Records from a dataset

:::::

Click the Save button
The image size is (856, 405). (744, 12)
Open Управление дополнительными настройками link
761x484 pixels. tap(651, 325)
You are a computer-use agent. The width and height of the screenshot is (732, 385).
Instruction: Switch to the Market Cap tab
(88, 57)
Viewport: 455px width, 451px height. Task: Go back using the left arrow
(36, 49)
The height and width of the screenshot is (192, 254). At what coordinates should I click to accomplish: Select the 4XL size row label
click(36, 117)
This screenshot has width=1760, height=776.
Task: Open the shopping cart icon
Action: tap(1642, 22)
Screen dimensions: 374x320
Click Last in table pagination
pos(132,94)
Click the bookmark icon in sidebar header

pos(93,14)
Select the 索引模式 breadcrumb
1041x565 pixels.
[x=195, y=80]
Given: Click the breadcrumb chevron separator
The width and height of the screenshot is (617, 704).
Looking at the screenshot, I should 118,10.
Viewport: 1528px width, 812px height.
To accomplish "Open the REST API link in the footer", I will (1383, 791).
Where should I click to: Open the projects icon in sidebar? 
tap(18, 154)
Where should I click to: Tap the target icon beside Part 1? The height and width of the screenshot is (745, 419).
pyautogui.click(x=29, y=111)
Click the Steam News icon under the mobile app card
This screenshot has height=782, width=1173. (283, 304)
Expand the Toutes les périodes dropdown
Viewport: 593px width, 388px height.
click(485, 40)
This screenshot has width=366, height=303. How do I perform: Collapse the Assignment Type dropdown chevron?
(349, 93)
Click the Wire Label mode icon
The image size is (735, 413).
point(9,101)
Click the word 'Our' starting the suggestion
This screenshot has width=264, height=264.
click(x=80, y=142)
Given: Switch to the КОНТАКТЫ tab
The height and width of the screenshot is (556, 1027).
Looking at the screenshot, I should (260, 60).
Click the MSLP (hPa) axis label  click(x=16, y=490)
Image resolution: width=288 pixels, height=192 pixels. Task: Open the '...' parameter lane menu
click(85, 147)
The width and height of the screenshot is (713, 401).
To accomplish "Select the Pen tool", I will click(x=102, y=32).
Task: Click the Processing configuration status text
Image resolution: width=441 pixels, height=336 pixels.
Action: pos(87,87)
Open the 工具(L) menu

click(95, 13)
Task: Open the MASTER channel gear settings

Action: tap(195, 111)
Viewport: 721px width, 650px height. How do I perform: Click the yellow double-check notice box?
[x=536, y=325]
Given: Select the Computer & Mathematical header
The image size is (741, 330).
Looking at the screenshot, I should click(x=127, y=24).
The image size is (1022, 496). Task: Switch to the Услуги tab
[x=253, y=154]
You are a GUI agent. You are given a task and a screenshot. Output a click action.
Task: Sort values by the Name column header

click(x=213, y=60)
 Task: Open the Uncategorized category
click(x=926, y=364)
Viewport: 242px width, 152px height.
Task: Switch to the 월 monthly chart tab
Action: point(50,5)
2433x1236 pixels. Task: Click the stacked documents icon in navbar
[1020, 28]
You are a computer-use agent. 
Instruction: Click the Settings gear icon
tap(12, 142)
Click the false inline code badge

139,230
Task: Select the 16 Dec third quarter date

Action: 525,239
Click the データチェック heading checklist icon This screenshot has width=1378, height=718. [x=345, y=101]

:::::

§ What needs to be done
Gather and copy out every line in the rows above that contains the word "will".

§ Task result
To accomplish "Open the REST API link in the footer", I will (1383, 791).
To accomplish "Select the Pen tool", I will click(x=102, y=32).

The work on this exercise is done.